Sophie Lee got a shock when she checked her website's statistics data on 24 February. The number of visitors to her site about irritable bowel syndrome, IBStales.com, which she has run since 2003 and relies on for her income, had dropped precipitously. "It was so sudden," she says. "They had halved overnight."

Some examination quickly showed what had happened: Google's engineers had tweaked the company's search ranking system, in what later became known as the "Panda update", and demoted Lee's site so that rather than appearing, as it had, among the key first 10 results when people put "IBS" or "irritable bowel syndrome" into Google's search box, it was now about 300th.

And being on that first page is crucial: a recent study showed that 89% of clicks are on those 10 results.
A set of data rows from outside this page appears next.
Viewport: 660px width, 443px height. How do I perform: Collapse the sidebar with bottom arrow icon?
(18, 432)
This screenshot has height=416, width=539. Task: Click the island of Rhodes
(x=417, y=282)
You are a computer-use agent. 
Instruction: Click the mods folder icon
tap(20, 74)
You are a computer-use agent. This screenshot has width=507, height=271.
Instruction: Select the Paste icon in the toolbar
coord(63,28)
Suddenly, Lee's site – which is her livelihood – had effectively vanished from the sight of searchers in the US.

Worse was to come: a couple of weeks later Google extended the Panda update to the UK. And in October it tweaked its search algorithms again, as it says it does constantly – and Lee saw another fall in visitors.

"We were crushed by the Panda update, and the site is now gasping for breath," she said. "Traffic is down 75%, revenue is down 90%, and I'm getting seriously worried about the future." She has never bought adverts on Google, and isn't thinking of doing so now. "Everybody says not to rely on Google, but there's no way around it," she says.
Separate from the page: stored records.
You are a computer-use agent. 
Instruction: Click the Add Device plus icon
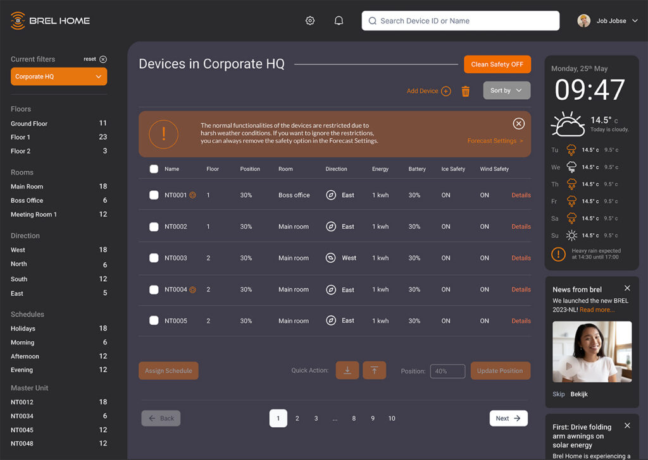tap(446, 91)
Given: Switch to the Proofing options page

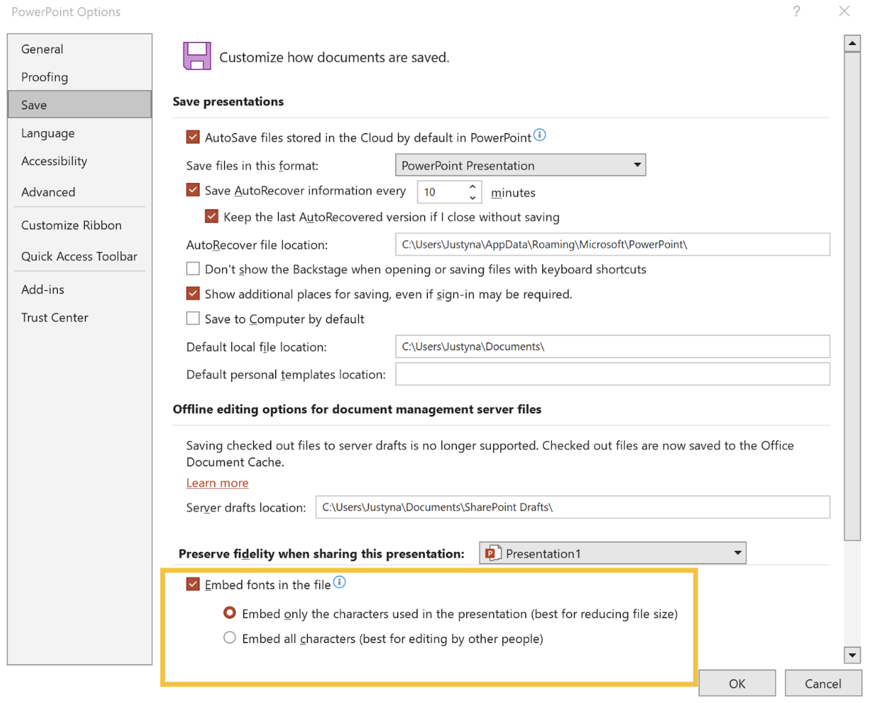Looking at the screenshot, I should [x=44, y=77].

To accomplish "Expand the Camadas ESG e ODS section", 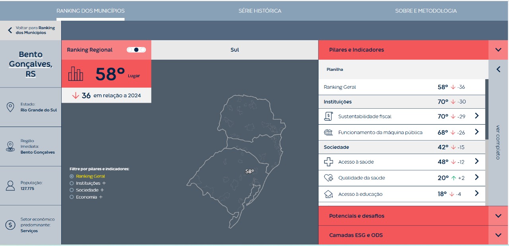I will tap(498, 235).
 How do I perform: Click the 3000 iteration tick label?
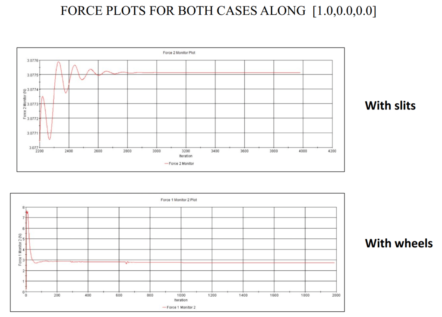point(157,152)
Though Google's search system is often thought of as purely machine-driven, in fact its engineers are constantly changing the ways in which sites are ranked.

"Panda," they indicated, would downgrade so-called "content farms" of copied or useless content. The implication was that Lee might have fallen foul of that - though she insists that IBStales.com consists of original stories from fellow sufferers of the gut condition and some advice.

But to some, Lee's drop in income – which has been mirrored by a number of British technology news websites – is seen as collateral damage in a far bigger battle being fought over Google's dominance of the search industry, where about 95% of searches in Europe) and 82% in North America go via Google.

Any day now, the European commission is expected to announce whether it will formally object to what some see as Google's abuse of its power in the way that it treats smaller sites that offer the same sorts of services as it does.

If that happens, Google could be forced to comply with strictures on the way it treats rival sites offering particular sorts of search – for news, products, maps, shopping, images or videos – rather than pushing its own on the site. Alternatively, it could face fines of millions of pounds.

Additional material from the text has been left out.